- _Passage to read_:
<<<<

Dr. Tahiya Chowdhury
Clare Boothe Luce Assistant Professor
Tahiya Chowdhury received a Bachelor of Electrical Engineering from Bangladesh University of Engineering and Technology. She went to Rutgers University for graduate studies, where she received a Master of Science in Computer Engineering with a focus on usable privacy and human-computer interaction. During her Ph.D. in Computer Engineering at Rutgers University, she focused on designing data-driven intelligent tools to model human events on individual and city scale. Her recent research interests include human-centered design of ethical AI, public interest technology, and computer science education.
 


Dr. Stacy Doore
Clare Boothe Luce Assistant Professor
Stacy Doore began her journey as a computer scientist while receiving her M.S. and Ph.D. in Spatial Information Science and Engineering at the University of Maine. Before coming to Colby, she taught computer science for two years at Bowdoin College. Her technical research interests include digital information access, emerging assistive technologies, multimodal systems, and non-visual spatial language interfaces. She is also the principal investigator on several grants related to improving the teaching of computing ethics and equity in computer science education. Her technical and educational research is supported by NSF and the Mozilla Foundation and she serves as an external evaluator for programs related to increasing inclusion, equity, and accessibility in the STEM disciplines.
 


Dr. Allen Harper
Assistant Professor
Allen Harper began his academic at the University of Rhode Island where he completed his undergraduate degree in Geology. However, after studying Economics and Political Economy at URI and UMass Amherst, Allen ventured to NYC where he spent the next quarter of a century working on solutions to urban social problems. During that time Allen become interested in Computer Science and especially how humans interact with machines. This led to Allen’s dissertation on eye tracking and human task performance at City University of New York--Graduate Center. More recently, Allen has begun to study how eye tracking can be combined with virtual reality.

>>>>

- _Supplied information_:
<<<<

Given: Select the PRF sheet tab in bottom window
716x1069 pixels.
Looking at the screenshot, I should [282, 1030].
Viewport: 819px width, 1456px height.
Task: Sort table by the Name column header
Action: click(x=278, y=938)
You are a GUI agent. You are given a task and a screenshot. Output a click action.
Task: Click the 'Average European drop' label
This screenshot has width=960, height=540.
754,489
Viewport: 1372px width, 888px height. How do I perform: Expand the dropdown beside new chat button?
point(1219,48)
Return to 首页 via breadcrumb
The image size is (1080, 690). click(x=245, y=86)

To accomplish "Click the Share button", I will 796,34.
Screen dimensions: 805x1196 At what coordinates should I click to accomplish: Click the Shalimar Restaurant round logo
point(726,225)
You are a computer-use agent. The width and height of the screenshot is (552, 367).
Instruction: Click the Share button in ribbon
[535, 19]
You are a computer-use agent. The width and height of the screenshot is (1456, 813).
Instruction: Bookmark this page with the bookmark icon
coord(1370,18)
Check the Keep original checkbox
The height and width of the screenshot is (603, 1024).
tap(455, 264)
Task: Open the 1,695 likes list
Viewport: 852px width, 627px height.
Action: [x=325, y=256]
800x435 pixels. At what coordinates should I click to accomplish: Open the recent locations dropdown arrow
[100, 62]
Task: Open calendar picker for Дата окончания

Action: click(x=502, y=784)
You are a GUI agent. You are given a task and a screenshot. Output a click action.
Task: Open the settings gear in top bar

>>>>

- _Task_:
Can you turn the paragraph in the faculty profiles that begins "Stacy Doore began her journey" into a short bulleted list that keeps its main facts? None of the data is used for this work.

- _Reply to the exercise_:
- Began as a computer scientist while earning her M.S. and Ph.D. in Spatial Information Science and Engineering at the University of Maine
- Taught computer science at Bowdoin College for two years before coming to Colby
- Technical research interests: digital information access, emerging assistive technologies, multimodal systems, and non-visual spatial language interfaces
- Principal investigator on several grants on improving the teaching of computing ethics and equity in computer science education
- Research supported by NSF and the Mozilla Foundation
- External evaluator for programs that increase inclusion, equity, and accessibility in the STEM disciplines